**WHAT YOU SHOULD DO**
Copy out the stretch of records from the line that contains "What do you see at coordinates (34, 187)" through the line that contains "desktop-icon-checkbox is located", keeping every line the same.

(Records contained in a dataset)

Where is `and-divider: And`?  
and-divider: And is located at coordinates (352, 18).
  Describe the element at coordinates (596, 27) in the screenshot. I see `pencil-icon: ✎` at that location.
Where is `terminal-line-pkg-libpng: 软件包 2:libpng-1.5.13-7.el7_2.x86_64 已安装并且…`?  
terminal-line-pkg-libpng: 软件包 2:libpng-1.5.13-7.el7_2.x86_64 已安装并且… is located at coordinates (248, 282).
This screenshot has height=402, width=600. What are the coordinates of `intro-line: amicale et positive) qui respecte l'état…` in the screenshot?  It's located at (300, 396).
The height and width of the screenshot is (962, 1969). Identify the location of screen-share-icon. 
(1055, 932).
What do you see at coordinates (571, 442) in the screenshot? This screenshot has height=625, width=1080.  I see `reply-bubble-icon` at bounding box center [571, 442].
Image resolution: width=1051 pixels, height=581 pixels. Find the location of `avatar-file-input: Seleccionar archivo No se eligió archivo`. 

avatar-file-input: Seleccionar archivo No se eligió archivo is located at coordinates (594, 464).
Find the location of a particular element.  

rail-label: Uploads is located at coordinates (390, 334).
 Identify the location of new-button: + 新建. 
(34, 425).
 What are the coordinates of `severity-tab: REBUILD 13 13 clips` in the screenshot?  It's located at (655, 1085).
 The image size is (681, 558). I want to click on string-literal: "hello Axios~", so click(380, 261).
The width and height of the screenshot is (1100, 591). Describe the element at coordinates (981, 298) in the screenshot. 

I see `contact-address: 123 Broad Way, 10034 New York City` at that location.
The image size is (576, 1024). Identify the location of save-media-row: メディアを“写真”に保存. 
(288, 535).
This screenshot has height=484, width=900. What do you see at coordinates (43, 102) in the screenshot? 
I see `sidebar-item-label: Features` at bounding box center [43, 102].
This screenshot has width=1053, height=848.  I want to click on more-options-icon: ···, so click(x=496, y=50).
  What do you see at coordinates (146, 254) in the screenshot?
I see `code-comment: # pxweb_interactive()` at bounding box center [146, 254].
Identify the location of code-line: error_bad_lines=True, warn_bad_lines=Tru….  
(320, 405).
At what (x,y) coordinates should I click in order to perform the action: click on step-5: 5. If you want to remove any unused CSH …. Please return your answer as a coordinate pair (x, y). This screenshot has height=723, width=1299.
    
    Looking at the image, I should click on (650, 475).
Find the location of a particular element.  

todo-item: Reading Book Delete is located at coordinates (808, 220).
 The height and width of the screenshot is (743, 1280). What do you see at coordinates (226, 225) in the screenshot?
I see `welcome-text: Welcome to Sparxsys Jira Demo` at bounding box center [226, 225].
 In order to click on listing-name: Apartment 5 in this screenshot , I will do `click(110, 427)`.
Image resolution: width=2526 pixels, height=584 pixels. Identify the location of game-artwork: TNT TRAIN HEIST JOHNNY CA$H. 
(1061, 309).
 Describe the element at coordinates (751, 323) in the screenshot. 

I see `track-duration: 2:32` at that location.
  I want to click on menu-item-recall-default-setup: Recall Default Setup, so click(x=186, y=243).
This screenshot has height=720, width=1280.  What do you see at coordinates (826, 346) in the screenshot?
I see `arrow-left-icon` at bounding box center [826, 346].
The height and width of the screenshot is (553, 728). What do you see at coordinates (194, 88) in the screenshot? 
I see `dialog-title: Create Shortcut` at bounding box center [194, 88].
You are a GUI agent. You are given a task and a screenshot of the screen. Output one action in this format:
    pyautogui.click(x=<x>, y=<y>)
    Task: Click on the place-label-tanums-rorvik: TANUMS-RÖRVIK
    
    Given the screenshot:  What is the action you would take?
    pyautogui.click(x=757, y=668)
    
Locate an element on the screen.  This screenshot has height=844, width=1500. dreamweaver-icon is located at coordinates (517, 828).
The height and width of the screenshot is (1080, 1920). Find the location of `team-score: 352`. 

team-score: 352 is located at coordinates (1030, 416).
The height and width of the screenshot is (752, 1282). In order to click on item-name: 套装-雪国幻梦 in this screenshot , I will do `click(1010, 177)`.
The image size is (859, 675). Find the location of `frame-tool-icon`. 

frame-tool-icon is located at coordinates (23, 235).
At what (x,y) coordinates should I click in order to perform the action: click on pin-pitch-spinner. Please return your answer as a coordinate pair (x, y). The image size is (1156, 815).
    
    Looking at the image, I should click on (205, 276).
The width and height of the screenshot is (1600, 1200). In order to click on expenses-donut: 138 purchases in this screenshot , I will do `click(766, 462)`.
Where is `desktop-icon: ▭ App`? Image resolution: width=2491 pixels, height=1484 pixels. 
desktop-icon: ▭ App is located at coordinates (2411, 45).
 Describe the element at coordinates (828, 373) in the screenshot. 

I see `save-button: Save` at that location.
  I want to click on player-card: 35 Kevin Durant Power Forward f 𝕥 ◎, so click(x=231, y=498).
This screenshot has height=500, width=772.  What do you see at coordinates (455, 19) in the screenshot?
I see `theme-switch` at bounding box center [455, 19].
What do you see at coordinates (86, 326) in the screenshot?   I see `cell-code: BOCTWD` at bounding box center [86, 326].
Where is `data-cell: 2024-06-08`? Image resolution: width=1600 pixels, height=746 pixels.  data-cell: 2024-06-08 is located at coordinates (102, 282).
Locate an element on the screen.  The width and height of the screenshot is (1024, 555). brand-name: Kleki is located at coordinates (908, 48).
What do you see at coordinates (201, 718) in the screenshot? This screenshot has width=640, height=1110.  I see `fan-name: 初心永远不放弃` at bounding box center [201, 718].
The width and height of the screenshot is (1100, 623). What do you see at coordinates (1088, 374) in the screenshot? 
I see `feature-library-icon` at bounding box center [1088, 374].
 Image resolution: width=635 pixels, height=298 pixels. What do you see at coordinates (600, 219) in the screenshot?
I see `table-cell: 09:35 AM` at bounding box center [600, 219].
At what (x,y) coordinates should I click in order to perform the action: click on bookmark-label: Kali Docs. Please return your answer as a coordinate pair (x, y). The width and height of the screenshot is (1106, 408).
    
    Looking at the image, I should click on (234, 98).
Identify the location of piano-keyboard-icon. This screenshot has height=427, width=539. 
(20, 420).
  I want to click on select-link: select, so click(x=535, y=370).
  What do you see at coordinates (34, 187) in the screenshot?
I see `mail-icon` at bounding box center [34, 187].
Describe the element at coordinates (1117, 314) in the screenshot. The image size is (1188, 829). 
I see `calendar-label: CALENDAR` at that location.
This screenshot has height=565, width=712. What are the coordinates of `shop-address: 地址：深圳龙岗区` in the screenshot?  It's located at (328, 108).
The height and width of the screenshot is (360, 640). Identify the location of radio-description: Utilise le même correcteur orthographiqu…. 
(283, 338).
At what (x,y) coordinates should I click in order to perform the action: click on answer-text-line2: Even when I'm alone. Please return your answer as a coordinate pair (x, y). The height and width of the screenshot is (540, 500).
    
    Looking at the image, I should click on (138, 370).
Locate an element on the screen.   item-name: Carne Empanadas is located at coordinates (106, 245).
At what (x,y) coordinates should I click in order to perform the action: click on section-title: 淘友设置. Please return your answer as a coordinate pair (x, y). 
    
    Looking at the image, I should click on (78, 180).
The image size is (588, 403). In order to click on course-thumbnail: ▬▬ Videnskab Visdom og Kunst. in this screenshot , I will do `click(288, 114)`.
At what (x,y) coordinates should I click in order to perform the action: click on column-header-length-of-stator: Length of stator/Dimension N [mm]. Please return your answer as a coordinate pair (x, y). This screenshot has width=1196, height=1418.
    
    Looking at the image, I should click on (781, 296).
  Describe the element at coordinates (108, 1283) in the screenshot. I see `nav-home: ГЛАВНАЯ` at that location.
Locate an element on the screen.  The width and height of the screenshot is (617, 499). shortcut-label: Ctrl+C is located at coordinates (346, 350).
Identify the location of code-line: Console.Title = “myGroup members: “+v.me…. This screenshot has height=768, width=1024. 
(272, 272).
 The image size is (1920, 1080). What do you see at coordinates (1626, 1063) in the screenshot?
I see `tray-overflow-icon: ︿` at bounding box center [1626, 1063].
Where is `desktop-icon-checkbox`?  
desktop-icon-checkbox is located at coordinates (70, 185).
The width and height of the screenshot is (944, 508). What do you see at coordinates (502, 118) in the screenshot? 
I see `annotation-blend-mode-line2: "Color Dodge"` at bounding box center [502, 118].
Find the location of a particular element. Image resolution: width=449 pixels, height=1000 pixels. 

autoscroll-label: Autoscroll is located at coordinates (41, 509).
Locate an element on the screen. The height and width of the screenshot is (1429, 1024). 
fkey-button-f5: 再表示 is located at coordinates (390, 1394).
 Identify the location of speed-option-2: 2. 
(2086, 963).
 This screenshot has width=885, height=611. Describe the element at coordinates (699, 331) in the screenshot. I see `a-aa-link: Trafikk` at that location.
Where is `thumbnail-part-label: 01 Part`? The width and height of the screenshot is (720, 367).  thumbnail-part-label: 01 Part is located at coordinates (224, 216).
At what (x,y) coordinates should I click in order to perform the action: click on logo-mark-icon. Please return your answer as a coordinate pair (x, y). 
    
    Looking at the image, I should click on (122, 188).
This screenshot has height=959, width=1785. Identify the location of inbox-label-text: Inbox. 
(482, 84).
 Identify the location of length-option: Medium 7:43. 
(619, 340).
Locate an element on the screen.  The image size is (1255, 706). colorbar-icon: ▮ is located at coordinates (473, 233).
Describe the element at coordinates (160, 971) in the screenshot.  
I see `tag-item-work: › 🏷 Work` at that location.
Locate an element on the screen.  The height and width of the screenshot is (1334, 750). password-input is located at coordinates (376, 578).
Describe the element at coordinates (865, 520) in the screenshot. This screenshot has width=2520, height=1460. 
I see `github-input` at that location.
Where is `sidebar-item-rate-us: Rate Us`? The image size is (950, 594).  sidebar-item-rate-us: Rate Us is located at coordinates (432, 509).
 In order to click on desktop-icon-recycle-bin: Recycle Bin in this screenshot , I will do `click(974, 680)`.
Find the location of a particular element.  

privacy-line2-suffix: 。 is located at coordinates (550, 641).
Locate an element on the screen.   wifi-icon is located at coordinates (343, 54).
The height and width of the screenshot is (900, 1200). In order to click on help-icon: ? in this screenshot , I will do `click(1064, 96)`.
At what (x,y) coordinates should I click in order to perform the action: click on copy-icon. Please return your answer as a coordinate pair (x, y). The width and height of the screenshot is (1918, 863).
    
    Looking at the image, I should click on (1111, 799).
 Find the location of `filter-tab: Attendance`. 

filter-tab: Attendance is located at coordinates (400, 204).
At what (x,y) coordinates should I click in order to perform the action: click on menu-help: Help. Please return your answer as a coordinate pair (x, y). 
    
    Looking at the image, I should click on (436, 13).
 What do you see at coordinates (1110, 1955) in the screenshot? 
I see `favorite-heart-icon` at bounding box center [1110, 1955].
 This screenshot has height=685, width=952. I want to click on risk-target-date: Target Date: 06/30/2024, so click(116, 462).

**EXERCISE OUTPUT**
  What do you see at coordinates (34, 187) in the screenshot?
I see `mail-icon` at bounding box center [34, 187].
Describe the element at coordinates (1117, 314) in the screenshot. The image size is (1188, 829). 
I see `calendar-label: CALENDAR` at that location.
This screenshot has height=565, width=712. What are the coordinates of `shop-address: 地址：深圳龙岗区` in the screenshot?  It's located at (328, 108).
The height and width of the screenshot is (360, 640). Identify the location of radio-description: Utilise le même correcteur orthographiqu…. 
(283, 338).
At what (x,y) coordinates should I click in order to perform the action: click on answer-text-line2: Even when I'm alone. Please return your answer as a coordinate pair (x, y). The height and width of the screenshot is (540, 500).
    
    Looking at the image, I should click on (138, 370).
Locate an element on the screen.   item-name: Carne Empanadas is located at coordinates (106, 245).
At what (x,y) coordinates should I click in order to perform the action: click on section-title: 淘友设置. Please return your answer as a coordinate pair (x, y). 
    
    Looking at the image, I should click on (78, 180).
The image size is (588, 403). In order to click on course-thumbnail: ▬▬ Videnskab Visdom og Kunst. in this screenshot , I will do `click(288, 114)`.
At what (x,y) coordinates should I click in order to perform the action: click on column-header-length-of-stator: Length of stator/Dimension N [mm]. Please return your answer as a coordinate pair (x, y). This screenshot has width=1196, height=1418.
    
    Looking at the image, I should click on (781, 296).
  Describe the element at coordinates (108, 1283) in the screenshot. I see `nav-home: ГЛАВНАЯ` at that location.
Locate an element on the screen.  The width and height of the screenshot is (617, 499). shortcut-label: Ctrl+C is located at coordinates (346, 350).
Identify the location of code-line: Console.Title = “myGroup members: “+v.me…. This screenshot has height=768, width=1024. 
(272, 272).
 The image size is (1920, 1080). What do you see at coordinates (1626, 1063) in the screenshot?
I see `tray-overflow-icon: ︿` at bounding box center [1626, 1063].
Where is `desktop-icon-checkbox`?  
desktop-icon-checkbox is located at coordinates (70, 185).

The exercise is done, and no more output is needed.